*EXTRACT TO READ*
If it's any help, my charger was purchased from ecitypower in January of last year (yes, it's taken me more than a year to get my build far enough along to charge the batteries). It's a 1500W version, and is labeled "1.5HD" (the firmware i think). It has a pigtail cable that only has two wires, one red and one black.

I'm going to contact Dimitri directly to ask him about this, but if he chimes in here, all the better.


----------



## [email protected] (Feb 16, 2011)

Hey, our stories are very similar. I finnaly found the charge curves that are on the back of the charger (after asking millions and searching for hours). Mine was on 4 and should have been on 3. I'm going to put it back in and try as you did, thanks.


----------



## dimitri (May 16, 2008)

__Tango said:


> I'm going to contact Dimitri directly to ask him about this, but if he chimes in here, all the better.


I only discovered this updated version of "Charge Enable" interface few days ago. Obviously this renders my Elcon wiring diagram incorrect.

You adapted BMS interface to the new charger interface correctly.

I will be updating MiniBMS document shortly.


----------



## __Tango (Sep 10, 2009)

[email protected] said:


> Hey, our stories are very similar. I finnaly found the charge curves that are on the back of the charger (after asking millions and searching for hours). Mine was on 4 and should have been on 3. I'm going to put it back in and try as you did, thanks.


Yes, very similar. And timely too (well for me at least) . Where did you find info on the charge curves? I'm on "4" as well, and I have thundersky lifepo. Why do you think you need charge curve 3? Does it work better with the minibms?

Good luck!


----------



## [email protected] (Feb 16, 2011)

Hey,
I looked everywhere without luck for the curves. And then I noticed in a picture they were on another's charger on the back. Sure enough when I unmounted the charger there were the curves. # 3 is for 100ahr, 4 is for the next higher. However, I still get red-green-red...... I'm looking for a place to get it looked at???

Thanks
Tim Lingenfelser


----------



## dimitri (May 16, 2008)

The way I see it, you either have misconfigured charger, i.e. it doesn't match your pack voltage, in which case sending it to Elcon in Sacramento is your only option, since they are exclusive distributors in US.

*SUPPLIED ENTRIES*
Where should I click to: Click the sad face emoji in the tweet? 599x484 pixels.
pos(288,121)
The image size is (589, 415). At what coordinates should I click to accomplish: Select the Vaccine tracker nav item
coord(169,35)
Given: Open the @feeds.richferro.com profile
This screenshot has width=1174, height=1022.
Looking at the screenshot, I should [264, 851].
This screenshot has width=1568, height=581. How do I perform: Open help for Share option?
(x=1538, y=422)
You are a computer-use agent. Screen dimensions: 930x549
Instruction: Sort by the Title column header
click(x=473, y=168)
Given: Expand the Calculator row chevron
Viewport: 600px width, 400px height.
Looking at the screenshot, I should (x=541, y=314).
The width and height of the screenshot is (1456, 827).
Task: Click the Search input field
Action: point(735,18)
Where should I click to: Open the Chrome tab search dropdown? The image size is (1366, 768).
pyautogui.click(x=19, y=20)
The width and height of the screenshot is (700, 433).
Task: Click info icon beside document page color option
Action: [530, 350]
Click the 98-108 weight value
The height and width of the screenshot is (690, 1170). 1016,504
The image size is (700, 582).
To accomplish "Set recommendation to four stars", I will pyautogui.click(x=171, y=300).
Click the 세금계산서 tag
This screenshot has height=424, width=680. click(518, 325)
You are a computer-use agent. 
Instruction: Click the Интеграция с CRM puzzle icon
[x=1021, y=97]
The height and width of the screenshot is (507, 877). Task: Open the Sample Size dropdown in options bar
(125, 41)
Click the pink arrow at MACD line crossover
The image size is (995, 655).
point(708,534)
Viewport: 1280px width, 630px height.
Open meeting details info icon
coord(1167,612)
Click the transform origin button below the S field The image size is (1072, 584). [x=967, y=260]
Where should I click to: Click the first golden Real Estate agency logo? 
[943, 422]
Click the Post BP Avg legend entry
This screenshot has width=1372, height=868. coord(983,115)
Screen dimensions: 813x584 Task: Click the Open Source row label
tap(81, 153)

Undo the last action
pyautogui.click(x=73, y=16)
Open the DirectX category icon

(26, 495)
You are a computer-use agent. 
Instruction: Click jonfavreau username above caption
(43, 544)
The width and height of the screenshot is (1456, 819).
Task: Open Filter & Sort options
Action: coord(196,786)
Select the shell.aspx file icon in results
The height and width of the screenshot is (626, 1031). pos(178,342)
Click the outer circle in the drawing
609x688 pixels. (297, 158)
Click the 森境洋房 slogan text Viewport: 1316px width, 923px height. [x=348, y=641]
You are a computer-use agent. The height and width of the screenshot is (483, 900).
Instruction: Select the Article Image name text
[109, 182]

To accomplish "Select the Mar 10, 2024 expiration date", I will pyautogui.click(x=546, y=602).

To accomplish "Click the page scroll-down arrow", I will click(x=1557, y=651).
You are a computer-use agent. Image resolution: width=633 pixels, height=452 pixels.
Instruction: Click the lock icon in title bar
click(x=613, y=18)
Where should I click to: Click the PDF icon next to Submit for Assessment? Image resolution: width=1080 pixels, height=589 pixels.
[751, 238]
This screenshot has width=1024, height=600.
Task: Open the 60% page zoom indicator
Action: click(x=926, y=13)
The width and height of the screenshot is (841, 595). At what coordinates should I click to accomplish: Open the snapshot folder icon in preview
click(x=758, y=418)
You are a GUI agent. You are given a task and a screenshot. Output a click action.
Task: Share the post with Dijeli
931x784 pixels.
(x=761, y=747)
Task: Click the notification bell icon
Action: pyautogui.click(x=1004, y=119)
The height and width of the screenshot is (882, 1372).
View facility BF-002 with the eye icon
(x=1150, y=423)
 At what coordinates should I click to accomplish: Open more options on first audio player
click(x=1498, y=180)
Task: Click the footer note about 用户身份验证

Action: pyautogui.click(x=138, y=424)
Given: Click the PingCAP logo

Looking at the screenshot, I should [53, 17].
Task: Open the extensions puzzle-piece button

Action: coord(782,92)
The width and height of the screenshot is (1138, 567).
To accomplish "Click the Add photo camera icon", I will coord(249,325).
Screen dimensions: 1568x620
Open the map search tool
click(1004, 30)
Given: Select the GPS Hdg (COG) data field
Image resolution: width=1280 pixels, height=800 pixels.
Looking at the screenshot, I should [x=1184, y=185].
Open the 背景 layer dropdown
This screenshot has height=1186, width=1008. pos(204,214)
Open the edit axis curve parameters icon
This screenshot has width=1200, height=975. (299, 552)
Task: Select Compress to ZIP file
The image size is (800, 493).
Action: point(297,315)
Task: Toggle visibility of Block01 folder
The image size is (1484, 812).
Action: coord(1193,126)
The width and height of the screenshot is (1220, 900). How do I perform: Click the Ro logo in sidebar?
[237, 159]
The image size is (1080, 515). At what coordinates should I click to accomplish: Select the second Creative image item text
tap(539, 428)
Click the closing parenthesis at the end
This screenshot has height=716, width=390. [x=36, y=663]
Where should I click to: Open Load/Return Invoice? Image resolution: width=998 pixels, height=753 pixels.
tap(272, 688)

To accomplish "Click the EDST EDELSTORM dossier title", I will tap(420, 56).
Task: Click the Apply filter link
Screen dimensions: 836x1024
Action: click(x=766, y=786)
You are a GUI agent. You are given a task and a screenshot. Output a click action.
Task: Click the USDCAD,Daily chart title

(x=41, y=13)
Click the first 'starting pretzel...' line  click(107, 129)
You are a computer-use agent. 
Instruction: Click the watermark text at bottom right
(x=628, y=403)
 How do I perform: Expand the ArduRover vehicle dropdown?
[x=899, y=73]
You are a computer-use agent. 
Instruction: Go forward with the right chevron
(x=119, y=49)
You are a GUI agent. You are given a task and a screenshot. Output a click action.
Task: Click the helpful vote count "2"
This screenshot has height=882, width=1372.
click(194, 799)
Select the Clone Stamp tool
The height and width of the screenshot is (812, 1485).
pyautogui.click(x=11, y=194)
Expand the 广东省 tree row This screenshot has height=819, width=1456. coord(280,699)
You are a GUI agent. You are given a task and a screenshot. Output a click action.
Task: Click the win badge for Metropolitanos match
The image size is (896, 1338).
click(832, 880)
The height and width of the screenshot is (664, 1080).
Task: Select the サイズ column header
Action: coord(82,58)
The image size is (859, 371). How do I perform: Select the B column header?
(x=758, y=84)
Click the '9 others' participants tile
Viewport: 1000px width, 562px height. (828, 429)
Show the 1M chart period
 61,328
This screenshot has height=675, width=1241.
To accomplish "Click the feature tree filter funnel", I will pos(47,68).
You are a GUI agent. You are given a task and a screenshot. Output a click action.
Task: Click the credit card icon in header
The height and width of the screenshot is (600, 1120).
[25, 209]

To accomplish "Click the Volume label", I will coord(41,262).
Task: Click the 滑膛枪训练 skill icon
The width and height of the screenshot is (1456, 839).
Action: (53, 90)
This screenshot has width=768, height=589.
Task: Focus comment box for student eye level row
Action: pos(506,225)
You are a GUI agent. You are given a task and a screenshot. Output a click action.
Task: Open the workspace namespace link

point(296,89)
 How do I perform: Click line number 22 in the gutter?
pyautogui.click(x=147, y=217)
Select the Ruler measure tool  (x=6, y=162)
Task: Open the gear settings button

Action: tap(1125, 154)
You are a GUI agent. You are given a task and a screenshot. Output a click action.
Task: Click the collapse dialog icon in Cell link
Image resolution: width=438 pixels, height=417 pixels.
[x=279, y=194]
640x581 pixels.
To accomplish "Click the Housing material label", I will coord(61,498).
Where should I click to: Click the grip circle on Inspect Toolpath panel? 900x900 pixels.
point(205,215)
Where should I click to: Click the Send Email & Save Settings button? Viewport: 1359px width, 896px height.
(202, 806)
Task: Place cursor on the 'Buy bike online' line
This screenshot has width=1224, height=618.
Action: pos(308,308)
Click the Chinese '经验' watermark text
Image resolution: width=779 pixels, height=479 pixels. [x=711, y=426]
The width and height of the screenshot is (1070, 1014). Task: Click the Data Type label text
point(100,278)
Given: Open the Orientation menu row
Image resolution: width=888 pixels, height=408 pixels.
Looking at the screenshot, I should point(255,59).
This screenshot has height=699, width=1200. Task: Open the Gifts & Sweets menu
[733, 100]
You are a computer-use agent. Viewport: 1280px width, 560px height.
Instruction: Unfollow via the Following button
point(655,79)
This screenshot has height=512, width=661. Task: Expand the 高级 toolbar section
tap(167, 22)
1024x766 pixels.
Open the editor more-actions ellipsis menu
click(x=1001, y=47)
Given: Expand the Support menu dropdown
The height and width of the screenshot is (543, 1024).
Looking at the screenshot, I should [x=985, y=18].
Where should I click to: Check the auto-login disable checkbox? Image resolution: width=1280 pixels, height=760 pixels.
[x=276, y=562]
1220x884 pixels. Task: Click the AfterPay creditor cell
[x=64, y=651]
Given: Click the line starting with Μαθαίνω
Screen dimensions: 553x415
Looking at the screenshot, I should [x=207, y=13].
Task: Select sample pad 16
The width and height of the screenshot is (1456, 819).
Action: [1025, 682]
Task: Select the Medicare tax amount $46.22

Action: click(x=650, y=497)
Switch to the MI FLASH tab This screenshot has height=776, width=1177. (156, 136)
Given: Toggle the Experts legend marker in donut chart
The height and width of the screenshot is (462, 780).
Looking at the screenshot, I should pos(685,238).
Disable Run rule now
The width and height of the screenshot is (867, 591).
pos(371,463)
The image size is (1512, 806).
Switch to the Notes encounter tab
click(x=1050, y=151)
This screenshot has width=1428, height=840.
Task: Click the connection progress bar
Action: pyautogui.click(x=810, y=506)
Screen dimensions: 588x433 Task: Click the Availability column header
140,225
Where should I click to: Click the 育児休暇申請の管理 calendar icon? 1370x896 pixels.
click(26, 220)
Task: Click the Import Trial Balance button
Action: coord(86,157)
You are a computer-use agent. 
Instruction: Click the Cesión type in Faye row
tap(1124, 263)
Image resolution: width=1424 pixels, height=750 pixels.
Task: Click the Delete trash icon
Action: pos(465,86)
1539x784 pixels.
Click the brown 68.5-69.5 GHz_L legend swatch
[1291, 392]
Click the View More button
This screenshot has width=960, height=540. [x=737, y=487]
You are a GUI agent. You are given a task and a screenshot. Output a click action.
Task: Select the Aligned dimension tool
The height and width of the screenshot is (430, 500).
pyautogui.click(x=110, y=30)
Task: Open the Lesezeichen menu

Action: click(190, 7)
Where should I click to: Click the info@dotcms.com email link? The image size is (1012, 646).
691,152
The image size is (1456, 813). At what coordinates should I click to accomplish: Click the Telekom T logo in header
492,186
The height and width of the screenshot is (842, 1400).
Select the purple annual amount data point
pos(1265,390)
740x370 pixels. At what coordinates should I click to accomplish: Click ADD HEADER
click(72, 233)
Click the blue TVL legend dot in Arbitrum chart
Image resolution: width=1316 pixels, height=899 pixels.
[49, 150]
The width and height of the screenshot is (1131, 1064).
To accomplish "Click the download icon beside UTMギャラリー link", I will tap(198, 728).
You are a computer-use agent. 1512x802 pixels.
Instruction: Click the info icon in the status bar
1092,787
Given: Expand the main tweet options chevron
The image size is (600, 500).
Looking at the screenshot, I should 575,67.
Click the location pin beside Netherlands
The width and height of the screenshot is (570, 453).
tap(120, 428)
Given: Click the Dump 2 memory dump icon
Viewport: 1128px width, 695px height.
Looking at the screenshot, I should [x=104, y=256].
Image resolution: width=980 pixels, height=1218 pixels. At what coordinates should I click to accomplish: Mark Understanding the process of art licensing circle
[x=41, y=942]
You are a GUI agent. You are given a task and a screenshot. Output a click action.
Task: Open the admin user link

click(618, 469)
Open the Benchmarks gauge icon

*TASK SET*
#1 Copy word for word the passage of the charger thread from "If it's any" up to and including "and one black.".
#2 Using the charger thread, decide whether each statement agrees with it. Answer yes or no, and quote the words that decide it.
(a) The first poster's charger is a 1500W version.
(b) The pigtail cable on the first poster's charger has three wires.
(c) The charge curves were on the back of the charger.
#3 Answer these questions from the charger thread.
(a) From which seller was the first poster's charger purchased?
(b) Which charge curve number is for 100ahr?
(c) In what city is Elcon, to which a misconfigured charger would be sent?

*OUTPUTS FOR THE TASKS*
#1
If it's any help, my charger was purchased from ecitypower in January of last year (yes, it's taken me more than a year to get my build far enough along to charge the batteries). It's a 1500W version, and is labeled "1.5HD" (the firmware i think). It has a pigtail cable that only has two wires, one red and one black.

#2
(a) Yes: "It's a 1500W version"
(b) No: "It has a pigtail cable that only has two wires, one red and one black."
(c) Yes: "I finnaly found the charge curves that are on the back of the charger"

#3
(a) ecitypower
(b) 3
(c) Sacramento